Wow - it's been a long while since I've done one of these articles. When covering new identity work, you have to move fast. No sense being the second design blog to cover it, so if I felt like I was behind or that it was covered somewhere else, I just didn't post it. Most likely, you would see it somewhere else. But I think I got the jump on this one, so here goes.
Del Taco, the Lake Forest, CA based quick-service taco eatery, has just launched a new prototype store in California and Texas. Officially intended as a pilot program, the new prototype features a revised seating pattern to accomodate different types of groups; refreshed wall graphics that promote more of the latin heritage of the company—and I'm using the term heritage loosely here—and an increased focus on quality above the value for which they are most well-known. Currently the chain has over 525 stores in 17 states, so you may not see this change for quite some time at your local DT.
My main contact with the brand came in Phoenix where most of the restaurants are connected to gas stations. The only other thing I can recall about them is that they have ridiculously cheap tacos. Somehow, they've managed to undercut Taco Bell in both price and ambiance, which is remarkable. When your brand is making Taco Bell look extravagant, maybe it is time for a brand update?
Check out This Vintage Location (Minus the gas station, but with a cool sun logo. Let's bring that back!):
One of the first things that strikes this author, is the updated identity. They've taken all of the familiar elements within their logo (the hills, the sun, and the script-type) and given them a make over. The new mark has more angles and crisp tails in place of the softer, more cartoonish elements of the past. Everything is still there, it's just more refined. The sun looks less like a five-year-old crayon sketch and more like a circular saw blade, and yes reminiscent of the original. Yay. The hills more like actual western topography. And the script type gets a bit more style. The palette is roughly the same, with an additional dark orange band added to the sun. I don't think I'd say that I like the design of the new logo per se, but it's an appropriate update of the old, and I like it far better than the original. (Well, not the original original, that sun is pretty cool.) Take a look:
Del Taco Identity:
According to franchising.com, "Del Taco's fans also contributed significantly to the final logo and current new store prototype. Through focus groups and online surveys, Del Taco customers were given a chance to weigh in and assist in refining the new logo, new building design, and new colors." It's always good to give the guy who walks up drunk to your fast food lane at 3:30am a say in your brand, I think. John Cappasola, Del Taco's Chief Brand Officer added, "Del Taco's fans also contributed significantly to the final logo and current new store prototype. Through focus groups and online surveys, Del Taco customers were given a chance to weigh in and assist in refining the new logo, new building design, and new colors."

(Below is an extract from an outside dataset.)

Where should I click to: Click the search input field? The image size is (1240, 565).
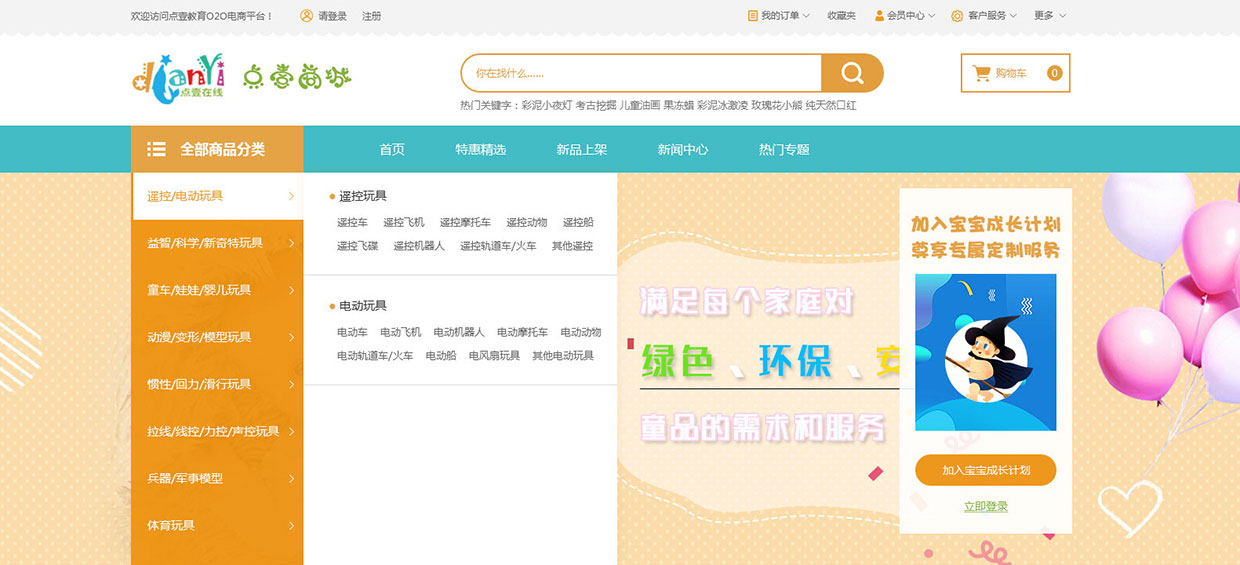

Like I said, this refresh goes far beyond just the combination mark. The company paid a lot of attention the atmosphere of the restaurant, going for a clean yet friendly environment. It doesn't push any boundaries or conventions of what you expect from a fast-food joint, but it seems to do them all about as well as anyone else.
New Facade and Interior Shots:
A Fuzzy Little Peak at the All-Important Menu: (Where good design and common sense die. At least usually.)
The Salsa Bar Die-cut Wall Graphics: (Maybe the most interesting element in the whole redesign.)
More Die-cut Graphics and New Fangled Coke Machine:
Curb-Appeal? New vs Old:
Now, let's talk typography. For quite some time Del Taco has been using a typeface called, Haunted Mansion, or at least one exactly like it. As you'd expect, it's not exactly a classic face. Then again, it's not like we're talking about an authentic Mexican restaurant either, so it probably balances out in the end. Haunted Mansion does seem to have a ton of variants and terminals, and they've been used to some effect in all of the chain's posters, packaging, and website. You can see how the face may have actually inspired the custom typography in the updated identity, if you look close enough. Since, I consider DT to be somewhat trashy food, this somewhat trashy typeface seemed to work.
Haunted Mansion - Available Here:
A Good...er...Bad Example of Their Old Signage: (Check out their facebook page for more of this stuff. If you dare.) It's got a lot going on: dropshadows, textures, floating food, funky tribal elements, and in case you missed it: a 59 cent burrito.
In the newer looks, it appears that they've ditched most of the uses for Haunted Mansion and have replaced it with more traditional fare. I'm not sure if this will extend into other areas, or if it's strictly a wall-graphic treatment. It's hard to tell at this point. I'm torn here, because while the new type is more refined, I'm not sure that it matches as well. Could it be that bad typography in the right context is good typography? I guess so. (I think the top type is Archive Antique Extended, or something close. One of my personal faves.)
Overall, there's nothing too crazy going on here. It feels like a fairly typical QSR refresh meant to satisfy franchisee owners, board members, stock holders and the public. It's hard to please all four groups and still do something remarkable. The refreshed store and identity were produced in collaboration with San Francisco-based Tesser, Inc. Their portfolio is chock full of retail environment work for Ben & Jerry's, Dominos Pizza, Quiznos and KFC among others.